- RECORDS FOR PROCESSING:
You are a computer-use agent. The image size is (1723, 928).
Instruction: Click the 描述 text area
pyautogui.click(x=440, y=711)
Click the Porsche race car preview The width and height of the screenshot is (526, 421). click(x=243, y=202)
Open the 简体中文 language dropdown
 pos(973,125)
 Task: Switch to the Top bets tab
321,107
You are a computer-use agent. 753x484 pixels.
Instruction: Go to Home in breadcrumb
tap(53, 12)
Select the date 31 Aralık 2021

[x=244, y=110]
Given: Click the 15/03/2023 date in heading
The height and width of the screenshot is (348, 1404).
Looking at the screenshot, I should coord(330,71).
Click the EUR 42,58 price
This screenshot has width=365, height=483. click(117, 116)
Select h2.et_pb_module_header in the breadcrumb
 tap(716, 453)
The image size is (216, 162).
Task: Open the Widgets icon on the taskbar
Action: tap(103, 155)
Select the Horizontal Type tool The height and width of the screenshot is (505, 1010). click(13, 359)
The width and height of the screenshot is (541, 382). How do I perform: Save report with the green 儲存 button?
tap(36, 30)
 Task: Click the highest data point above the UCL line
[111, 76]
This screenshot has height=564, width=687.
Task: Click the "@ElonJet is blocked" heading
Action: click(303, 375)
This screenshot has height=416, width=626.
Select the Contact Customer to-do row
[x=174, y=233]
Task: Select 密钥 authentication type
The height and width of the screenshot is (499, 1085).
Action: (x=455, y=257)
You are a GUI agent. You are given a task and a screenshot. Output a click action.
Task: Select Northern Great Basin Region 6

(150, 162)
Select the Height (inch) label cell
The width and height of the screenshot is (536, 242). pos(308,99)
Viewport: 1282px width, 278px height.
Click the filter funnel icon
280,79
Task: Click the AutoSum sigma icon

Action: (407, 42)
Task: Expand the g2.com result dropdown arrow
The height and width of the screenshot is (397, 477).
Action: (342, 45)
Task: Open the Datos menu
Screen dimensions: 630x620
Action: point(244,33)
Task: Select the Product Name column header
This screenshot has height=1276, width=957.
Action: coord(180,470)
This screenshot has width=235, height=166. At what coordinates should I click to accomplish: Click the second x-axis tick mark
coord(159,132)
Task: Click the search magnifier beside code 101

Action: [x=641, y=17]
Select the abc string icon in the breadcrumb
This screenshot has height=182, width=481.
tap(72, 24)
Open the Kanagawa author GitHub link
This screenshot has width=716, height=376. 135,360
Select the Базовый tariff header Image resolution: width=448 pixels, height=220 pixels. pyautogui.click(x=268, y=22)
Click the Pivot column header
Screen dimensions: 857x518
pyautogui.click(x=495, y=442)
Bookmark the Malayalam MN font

- WORK ITEM:
Starting at the line that contains "This screenshot has height=1276, width=957.", retype each remaining line of the records exactly; that line and the last line are both included.

- EXPECTED OUTPUT:
This screenshot has height=1276, width=957.
Action: coord(180,470)
This screenshot has width=235, height=166. At what coordinates should I click to accomplish: Click the second x-axis tick mark
coord(159,132)
Task: Click the search magnifier beside code 101

Action: [x=641, y=17]
Select the abc string icon in the breadcrumb
This screenshot has height=182, width=481.
tap(72, 24)
Open the Kanagawa author GitHub link
This screenshot has width=716, height=376. 135,360
Select the Базовый tariff header Image resolution: width=448 pixels, height=220 pixels. pyautogui.click(x=268, y=22)
Click the Pivot column header
Screen dimensions: 857x518
pyautogui.click(x=495, y=442)
Bookmark the Malayalam MN font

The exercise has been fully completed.